Figure 2.

[A] Efficacy responses in the overall treatment interruption subpopulation at baseline and Weeks 24 and 52 of OCTAVE Sustain, and [B] Kaplan–Meier curves of time to treatment failure during OCTAVE Sustain in induction remitters and induction responders but non-remitters. The overall treatment interruption subpopulation comprised 174 patients who had 8 weeks of tofacitinib induction therapy [10 or 15 mg b.d.] and were randomised to placebo in OCTAVE Sustain.
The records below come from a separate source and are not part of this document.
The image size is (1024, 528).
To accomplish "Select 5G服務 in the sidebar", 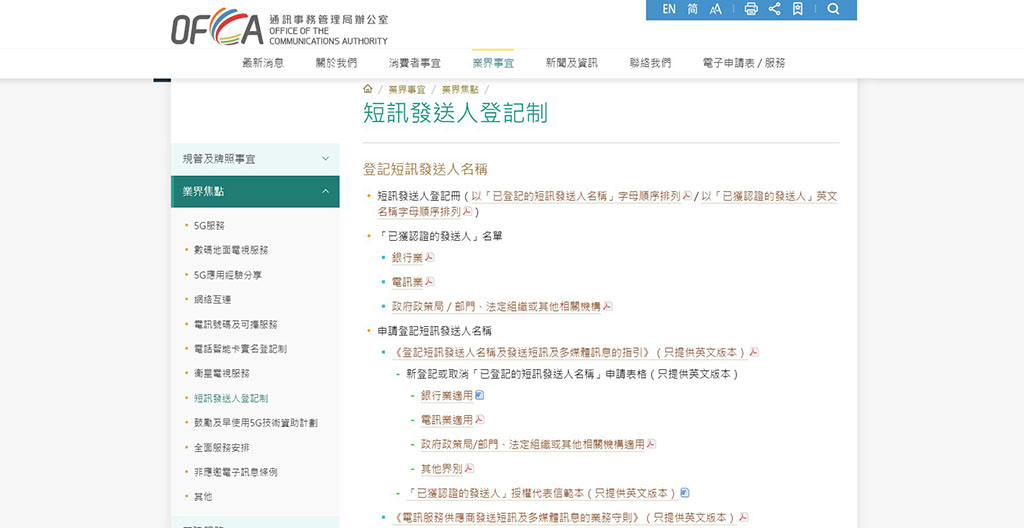I will [209, 226].
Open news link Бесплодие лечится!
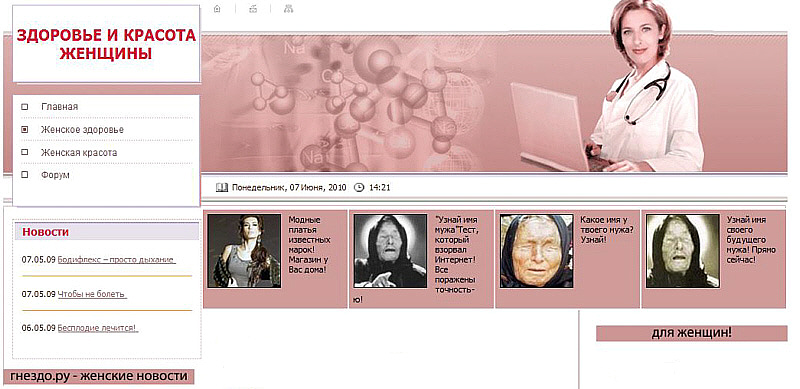The image size is (800, 389). pos(98,328)
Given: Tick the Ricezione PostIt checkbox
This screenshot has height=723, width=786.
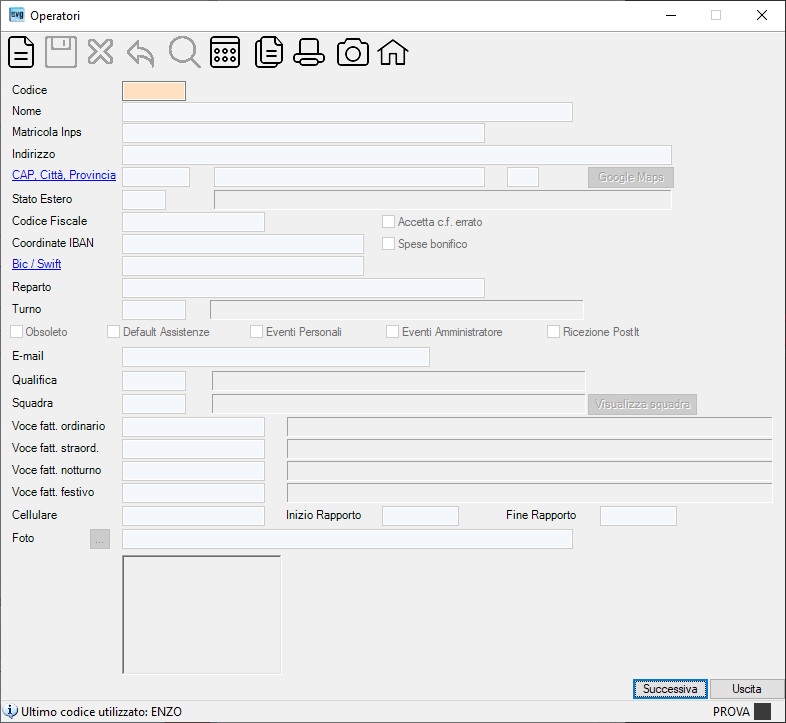Looking at the screenshot, I should tap(553, 331).
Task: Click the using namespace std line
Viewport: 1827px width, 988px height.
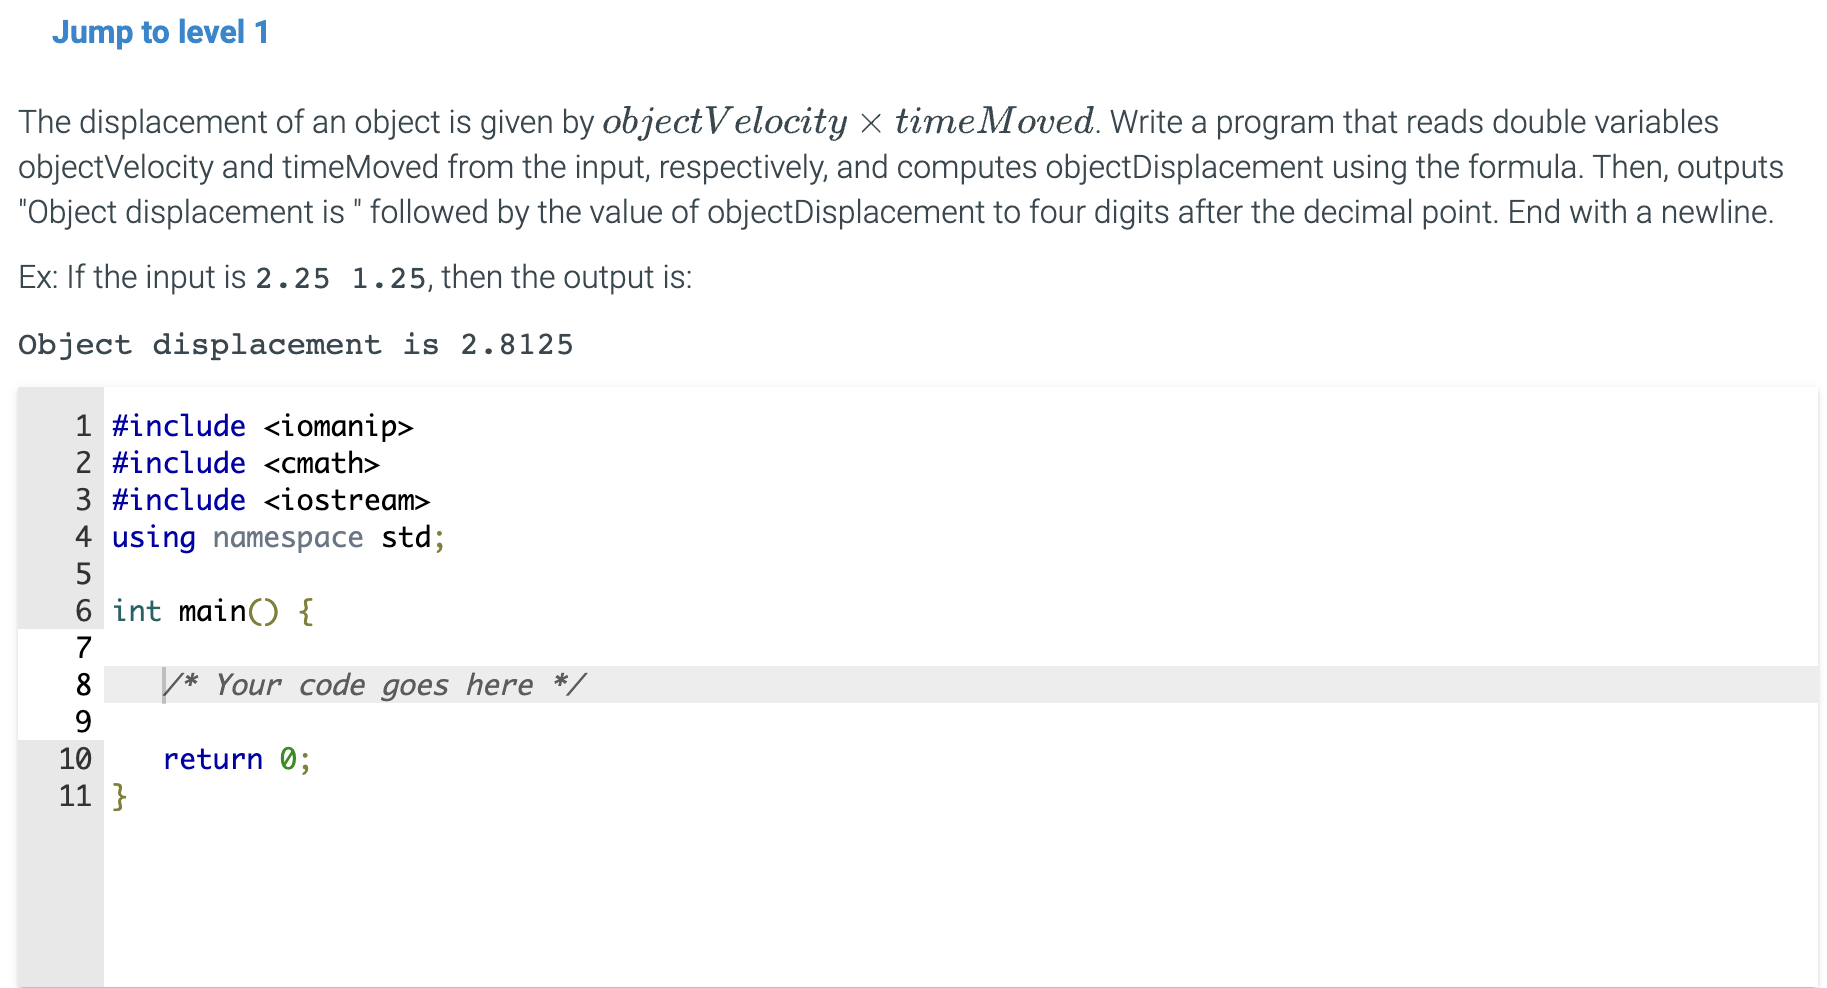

Clinical response was defined as a decrease from induction study baseline total Mayo score of ≥3 points and 30%, plus a decrease in rectal bleeding subscore of ≥1 point or an absolute rectal bleeding subscore of 0 or 1. Endoscopic improvement was defined as a Mayo endoscopic subscore of 0 or 1. Remission was defined as a total Mayo score of ≤2 with no individual subscore >1, and a rectal bleeding subscore of 0.  ^aIncludes seven patients who received tofacitinib 15 mg b.d. in OCTAVE Induction, and two patients without clinical response were randomised into OCTAVE Sustain [protocol deviations]. b.d., twice daily; N, number of patients treated in the treatment group; n, number of patients with efficacy response.